Recently an employee at my gym stopped me as I was dropping Little Dude off at their child care center. She wanted to talk about our adoption experience. She said that she and her husband are unable to conceive naturally. She wants to pursue adoption, but he says he doesn’t think he can love someone else’s child as much as a parent should.
That statement floored me.
Even more recently I was chatting with some friends when one of them asked the rest of us what we would do if we couldn’t have another baby. She said that she worries about her son being an only child. The rest of the girls nodded in agreement.
I wasn’t floored this time, but I was taken aback.
(Now . . . I don’t want those dear friends to take offense – assuming any of them even read this thing. Please don’t email me and explain or apologize. I completely understand what you were saying.)
I felt a little out of place during this conversation. My friends have every right to worry about this possibility. It could happen. Their child might not have any brothers or sisters. It’s a sad thought, for sure, but I was wondering why no one recognized that there are other ways to build families. They seemed to think that their question “What if?” only had one answer.
I really hope that our family can set a good example to others. I want them to see that adoption is a great thing. True, our experience of the entire process was miserable, but the majority of cases are not so painful. Most go through relatively easily, or with minor hiccups due to some paperwork snafus. I want people to know that finding themselves unable to have biological children does not mean that their family cannot grow.
For us, adoption was always on the table. We wanted to adopt whether we had biological children or not. It was definitely heartbreaking to have our infertility treatments fail, but since we knew we had adoption available to us, it wasn’t utterly devastating. We KNEW we would be parents no matter what. We didn’t believe that we would go through life childless. There are so many children who need families; it was just a matter of these two parents finding the right child.

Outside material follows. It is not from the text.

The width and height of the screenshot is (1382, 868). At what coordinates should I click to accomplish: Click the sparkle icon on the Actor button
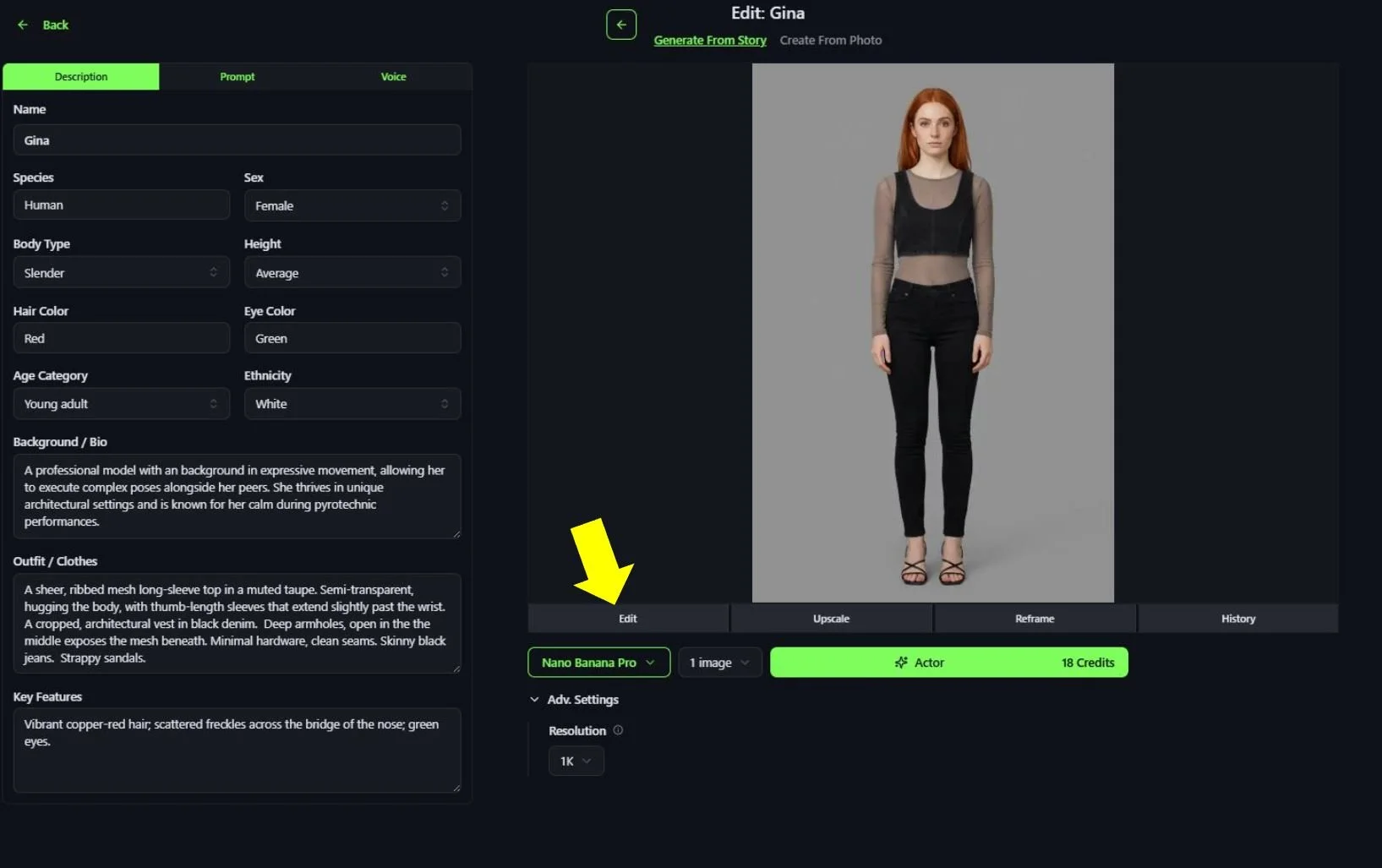point(899,663)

And this idea of not being able to love someone else’s child enough? I never even thought about that concept until this woman mentioned it to me. I was standing there, with Little Dude’s hand in mine, thinking, “How could I love him less?” I can’t possibly love him more. Some crazy parenting books would probably tell me that I love him too much – like that’s a real thing. I am 100% certain that I love him just like any parent loves their biological child. Heck there are parents out there who DON’T love their biological child. If my mind hadn’t been blown earlier, the idea of this would make it positively implode.
I’ll let you in on a little secret. Sometimes I forget that Little Dude isn’t my biological child. I know that sounds ridiculous. After all, I’m pasty white, he’s African, and S is Cambodian. I certainly didn’t spend 9 months dealing with morning sickness, cankles and weight gain. Yet I have to remind myself at times – infrequently, because it doesn’t matter most of the time – that his mother and father are (maybe?) somewhere in Ethiopia.
I realize that there are people who don’t consider adoption for a variety of reasons. I realize that one of those reasons is this idea of being unable to love a child who is not one’s own. I feel that it is my duty on this earth to tell you to throw those reasons and ideas out the window. Consider adoption. It might not be right for you, or it could be the perfect answer. You could end up with the 2nd most awesome kid on the planet – 2nd to my amazing son.